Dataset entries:
----
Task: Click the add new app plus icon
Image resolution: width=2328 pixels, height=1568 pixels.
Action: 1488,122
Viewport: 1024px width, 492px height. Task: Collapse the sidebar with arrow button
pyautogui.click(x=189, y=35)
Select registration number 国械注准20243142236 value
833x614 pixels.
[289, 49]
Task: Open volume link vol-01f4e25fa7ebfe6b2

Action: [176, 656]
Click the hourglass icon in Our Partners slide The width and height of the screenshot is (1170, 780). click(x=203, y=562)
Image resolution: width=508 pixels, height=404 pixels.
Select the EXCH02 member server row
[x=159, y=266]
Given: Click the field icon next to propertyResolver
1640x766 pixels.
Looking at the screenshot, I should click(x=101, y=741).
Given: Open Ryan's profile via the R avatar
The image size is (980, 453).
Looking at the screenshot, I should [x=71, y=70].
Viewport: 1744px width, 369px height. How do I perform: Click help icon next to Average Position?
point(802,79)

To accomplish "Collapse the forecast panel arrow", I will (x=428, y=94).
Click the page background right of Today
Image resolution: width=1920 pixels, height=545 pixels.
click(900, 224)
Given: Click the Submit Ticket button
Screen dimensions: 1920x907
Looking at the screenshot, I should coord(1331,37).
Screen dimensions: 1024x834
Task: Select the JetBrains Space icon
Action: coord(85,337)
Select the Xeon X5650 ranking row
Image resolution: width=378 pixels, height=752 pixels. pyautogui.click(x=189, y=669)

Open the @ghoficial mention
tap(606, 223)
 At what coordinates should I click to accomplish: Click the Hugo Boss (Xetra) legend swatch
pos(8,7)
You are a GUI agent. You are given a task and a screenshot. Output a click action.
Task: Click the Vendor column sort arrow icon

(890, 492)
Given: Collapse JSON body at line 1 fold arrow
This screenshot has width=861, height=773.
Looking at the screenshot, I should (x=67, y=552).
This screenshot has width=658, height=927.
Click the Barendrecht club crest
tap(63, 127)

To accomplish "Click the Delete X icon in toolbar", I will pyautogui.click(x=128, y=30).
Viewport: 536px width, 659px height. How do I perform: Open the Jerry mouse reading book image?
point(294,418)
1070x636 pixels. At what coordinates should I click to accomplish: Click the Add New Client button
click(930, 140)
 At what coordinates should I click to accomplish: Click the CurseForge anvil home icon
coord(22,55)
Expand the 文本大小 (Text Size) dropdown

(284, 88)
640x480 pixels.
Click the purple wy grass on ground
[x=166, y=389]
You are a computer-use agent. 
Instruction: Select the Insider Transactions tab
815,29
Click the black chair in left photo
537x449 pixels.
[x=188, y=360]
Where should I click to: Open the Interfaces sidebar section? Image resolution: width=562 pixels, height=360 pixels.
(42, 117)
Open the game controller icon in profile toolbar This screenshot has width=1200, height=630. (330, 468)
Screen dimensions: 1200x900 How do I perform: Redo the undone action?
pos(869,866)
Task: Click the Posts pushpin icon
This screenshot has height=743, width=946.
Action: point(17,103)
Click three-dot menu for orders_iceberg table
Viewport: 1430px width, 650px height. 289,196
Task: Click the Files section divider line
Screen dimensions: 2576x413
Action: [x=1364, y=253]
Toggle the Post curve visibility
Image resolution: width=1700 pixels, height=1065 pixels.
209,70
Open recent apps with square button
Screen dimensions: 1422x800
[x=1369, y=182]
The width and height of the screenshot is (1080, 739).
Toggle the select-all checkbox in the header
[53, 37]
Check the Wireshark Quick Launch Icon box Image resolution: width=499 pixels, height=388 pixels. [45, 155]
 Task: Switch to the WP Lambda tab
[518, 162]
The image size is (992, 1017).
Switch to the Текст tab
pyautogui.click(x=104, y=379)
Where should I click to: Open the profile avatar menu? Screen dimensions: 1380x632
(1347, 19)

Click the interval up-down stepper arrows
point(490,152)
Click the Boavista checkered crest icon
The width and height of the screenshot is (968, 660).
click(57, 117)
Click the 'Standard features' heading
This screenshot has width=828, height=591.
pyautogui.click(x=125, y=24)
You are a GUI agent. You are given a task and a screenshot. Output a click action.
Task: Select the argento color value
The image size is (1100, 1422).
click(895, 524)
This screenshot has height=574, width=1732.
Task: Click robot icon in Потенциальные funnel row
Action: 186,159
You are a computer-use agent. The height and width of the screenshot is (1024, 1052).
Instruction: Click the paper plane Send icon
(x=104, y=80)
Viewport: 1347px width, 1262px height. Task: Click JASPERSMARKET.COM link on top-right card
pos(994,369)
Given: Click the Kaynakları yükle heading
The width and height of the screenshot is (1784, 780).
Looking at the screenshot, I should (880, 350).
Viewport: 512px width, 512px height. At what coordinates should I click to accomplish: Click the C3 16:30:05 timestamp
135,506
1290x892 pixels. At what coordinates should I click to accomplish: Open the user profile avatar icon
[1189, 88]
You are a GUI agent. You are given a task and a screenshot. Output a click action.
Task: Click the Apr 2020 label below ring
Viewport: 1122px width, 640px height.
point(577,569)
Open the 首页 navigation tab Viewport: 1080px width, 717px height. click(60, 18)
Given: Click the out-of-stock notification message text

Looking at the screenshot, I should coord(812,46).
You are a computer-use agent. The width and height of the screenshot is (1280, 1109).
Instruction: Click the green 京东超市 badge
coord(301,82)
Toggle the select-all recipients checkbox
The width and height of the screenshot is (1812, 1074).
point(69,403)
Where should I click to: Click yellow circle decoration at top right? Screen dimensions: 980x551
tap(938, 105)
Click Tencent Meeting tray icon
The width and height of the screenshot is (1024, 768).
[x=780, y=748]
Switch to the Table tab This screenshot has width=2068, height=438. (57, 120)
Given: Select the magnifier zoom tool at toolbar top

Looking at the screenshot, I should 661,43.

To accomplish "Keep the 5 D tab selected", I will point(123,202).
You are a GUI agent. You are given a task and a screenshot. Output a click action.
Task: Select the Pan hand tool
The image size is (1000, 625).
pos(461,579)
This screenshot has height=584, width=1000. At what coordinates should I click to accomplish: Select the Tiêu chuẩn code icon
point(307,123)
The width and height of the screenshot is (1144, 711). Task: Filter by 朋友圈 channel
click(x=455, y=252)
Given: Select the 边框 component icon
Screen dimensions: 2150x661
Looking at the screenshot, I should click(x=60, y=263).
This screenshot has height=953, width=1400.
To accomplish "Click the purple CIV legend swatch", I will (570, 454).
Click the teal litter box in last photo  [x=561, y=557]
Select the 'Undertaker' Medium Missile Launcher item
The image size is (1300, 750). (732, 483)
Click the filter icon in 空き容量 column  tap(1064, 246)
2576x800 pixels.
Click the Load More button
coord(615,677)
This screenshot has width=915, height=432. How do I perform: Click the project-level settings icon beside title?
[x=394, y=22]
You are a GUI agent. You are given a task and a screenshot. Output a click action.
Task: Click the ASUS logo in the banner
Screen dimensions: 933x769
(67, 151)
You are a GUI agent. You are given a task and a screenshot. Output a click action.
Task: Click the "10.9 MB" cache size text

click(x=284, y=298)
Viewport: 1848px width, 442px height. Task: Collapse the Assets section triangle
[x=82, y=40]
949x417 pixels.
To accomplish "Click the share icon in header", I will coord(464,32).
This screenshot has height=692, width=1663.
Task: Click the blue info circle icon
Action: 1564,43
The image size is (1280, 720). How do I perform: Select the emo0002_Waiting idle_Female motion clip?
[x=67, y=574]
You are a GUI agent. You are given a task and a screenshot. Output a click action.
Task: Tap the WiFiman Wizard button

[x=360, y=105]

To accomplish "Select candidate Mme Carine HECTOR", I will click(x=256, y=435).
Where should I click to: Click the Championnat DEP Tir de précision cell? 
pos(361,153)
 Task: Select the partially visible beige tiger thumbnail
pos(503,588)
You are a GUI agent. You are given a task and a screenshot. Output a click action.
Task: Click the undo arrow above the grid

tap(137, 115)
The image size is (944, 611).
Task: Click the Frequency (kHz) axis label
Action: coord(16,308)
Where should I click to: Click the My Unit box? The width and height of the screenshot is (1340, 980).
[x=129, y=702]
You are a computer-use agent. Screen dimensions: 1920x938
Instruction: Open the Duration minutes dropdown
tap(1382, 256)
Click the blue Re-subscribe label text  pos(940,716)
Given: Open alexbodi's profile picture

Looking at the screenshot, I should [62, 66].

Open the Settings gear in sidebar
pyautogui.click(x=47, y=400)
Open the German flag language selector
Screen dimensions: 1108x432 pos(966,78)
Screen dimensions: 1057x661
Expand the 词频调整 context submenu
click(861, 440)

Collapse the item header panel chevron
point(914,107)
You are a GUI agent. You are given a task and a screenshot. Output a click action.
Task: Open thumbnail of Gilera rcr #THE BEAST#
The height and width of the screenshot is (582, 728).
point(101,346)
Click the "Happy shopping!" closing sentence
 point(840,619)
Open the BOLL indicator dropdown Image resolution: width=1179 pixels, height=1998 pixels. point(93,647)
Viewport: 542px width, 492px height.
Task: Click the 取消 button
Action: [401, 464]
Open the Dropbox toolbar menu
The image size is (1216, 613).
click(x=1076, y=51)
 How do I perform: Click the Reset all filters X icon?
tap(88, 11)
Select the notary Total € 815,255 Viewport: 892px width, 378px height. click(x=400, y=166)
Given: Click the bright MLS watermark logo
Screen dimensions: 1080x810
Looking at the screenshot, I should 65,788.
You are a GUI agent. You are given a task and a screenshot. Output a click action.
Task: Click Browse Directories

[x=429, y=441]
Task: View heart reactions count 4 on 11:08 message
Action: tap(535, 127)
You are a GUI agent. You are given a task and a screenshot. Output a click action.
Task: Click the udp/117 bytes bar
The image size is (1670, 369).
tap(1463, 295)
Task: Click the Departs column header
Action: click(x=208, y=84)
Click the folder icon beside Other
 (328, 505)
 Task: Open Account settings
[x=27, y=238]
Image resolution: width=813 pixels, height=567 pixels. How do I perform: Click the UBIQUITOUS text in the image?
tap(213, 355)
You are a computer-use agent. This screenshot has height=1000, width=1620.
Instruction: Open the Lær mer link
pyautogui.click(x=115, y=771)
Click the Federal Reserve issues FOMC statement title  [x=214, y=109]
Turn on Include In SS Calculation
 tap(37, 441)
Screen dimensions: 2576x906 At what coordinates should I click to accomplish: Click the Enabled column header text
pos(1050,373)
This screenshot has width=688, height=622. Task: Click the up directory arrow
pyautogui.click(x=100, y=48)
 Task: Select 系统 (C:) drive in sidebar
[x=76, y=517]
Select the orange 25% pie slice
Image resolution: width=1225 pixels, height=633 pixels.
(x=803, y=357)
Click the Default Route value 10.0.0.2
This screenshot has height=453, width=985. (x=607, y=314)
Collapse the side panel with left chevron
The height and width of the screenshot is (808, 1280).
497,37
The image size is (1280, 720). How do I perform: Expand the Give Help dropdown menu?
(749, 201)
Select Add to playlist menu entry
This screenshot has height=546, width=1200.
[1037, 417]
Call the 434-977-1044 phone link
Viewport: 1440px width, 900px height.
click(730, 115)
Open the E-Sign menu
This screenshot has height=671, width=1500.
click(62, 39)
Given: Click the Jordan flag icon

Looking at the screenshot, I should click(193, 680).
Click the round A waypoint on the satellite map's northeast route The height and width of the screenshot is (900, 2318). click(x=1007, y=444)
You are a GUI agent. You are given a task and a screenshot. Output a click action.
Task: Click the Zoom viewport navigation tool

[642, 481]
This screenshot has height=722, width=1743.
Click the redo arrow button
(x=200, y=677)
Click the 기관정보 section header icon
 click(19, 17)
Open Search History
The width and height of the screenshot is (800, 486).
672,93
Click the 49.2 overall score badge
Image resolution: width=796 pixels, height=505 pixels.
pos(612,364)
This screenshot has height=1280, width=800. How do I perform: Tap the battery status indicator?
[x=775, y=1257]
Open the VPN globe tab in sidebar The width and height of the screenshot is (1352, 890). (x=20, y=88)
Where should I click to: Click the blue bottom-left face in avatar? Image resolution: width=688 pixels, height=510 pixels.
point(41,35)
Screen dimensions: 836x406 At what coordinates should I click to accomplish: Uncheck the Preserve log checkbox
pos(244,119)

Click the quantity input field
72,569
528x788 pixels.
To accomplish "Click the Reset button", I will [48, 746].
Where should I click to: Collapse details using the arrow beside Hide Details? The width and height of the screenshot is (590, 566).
----
What you should do
If a line in the entries above contains "logo", report it.

Written answer
Task: Click the ASUS logo in the banner
Given: Click the bright MLS watermark logo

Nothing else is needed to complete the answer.